__Problem details__
From the line that contains "Image resolution: width=1173" through the last line of the data, copy everything exactly and nothing else, omitting the pictures.

__Data records__
--- START ---

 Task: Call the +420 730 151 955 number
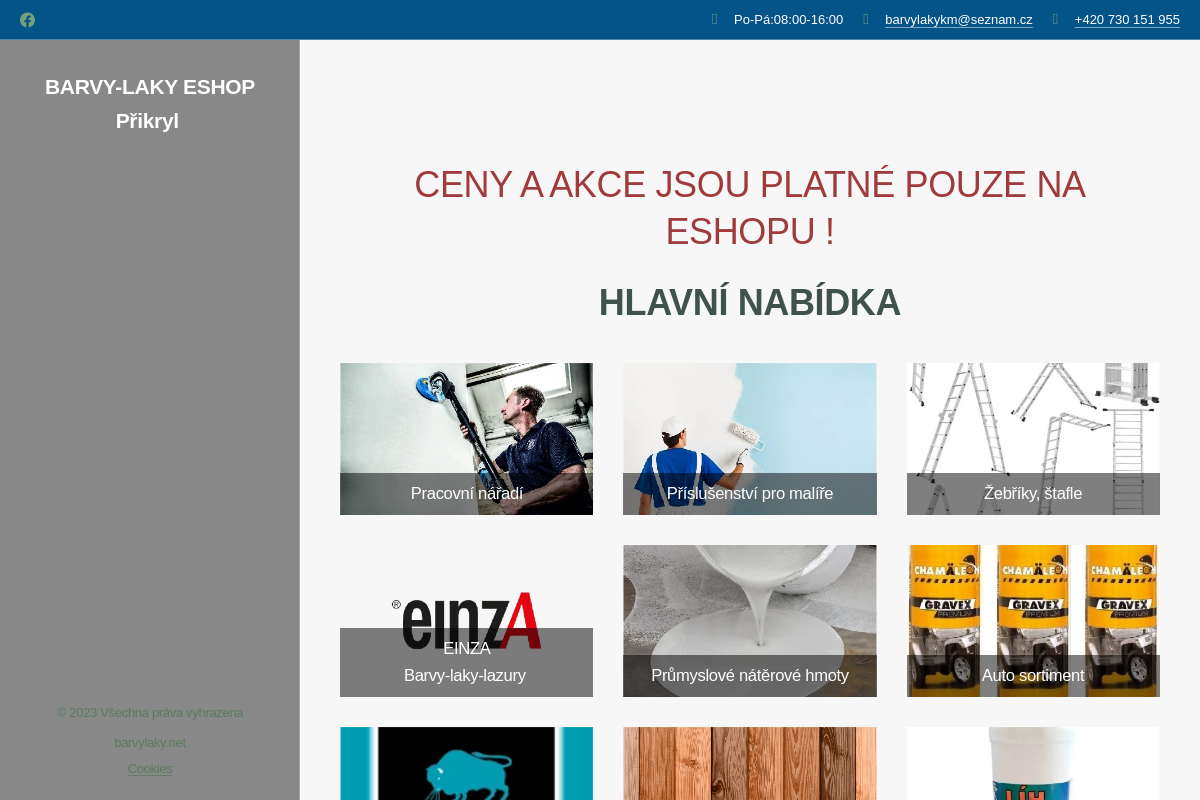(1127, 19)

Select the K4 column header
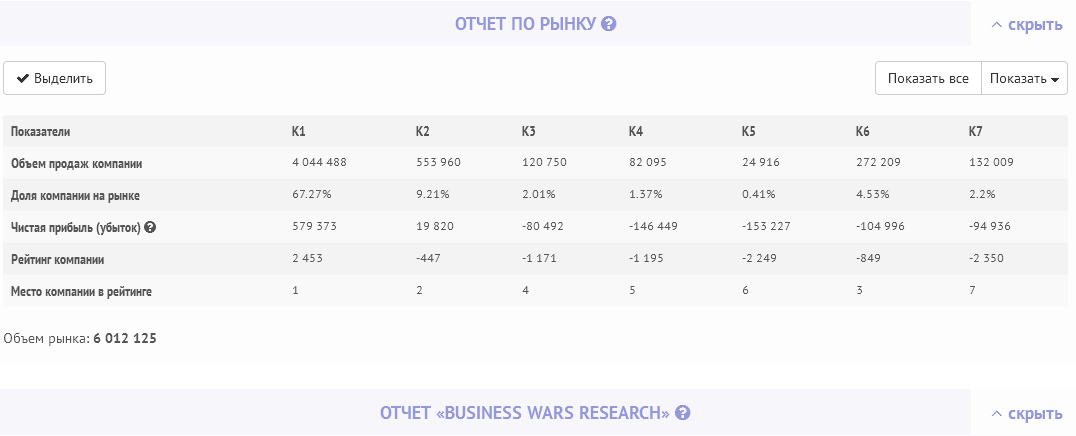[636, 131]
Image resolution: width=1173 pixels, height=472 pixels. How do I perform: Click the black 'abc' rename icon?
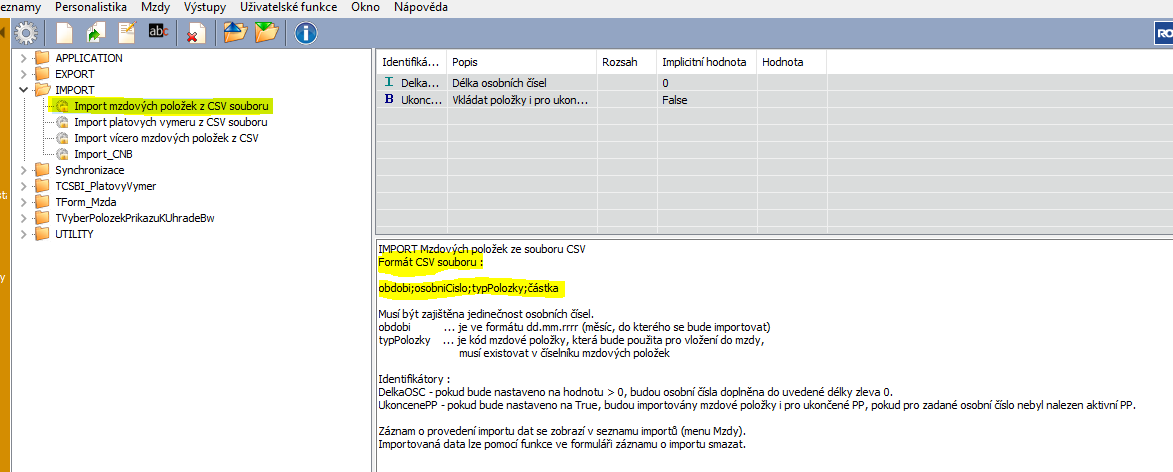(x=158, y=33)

--- END ---

__Response area__
Image resolution: width=1173 pixels, height=472 pixels. How do I perform: Click the black 'abc' rename icon?
(x=158, y=33)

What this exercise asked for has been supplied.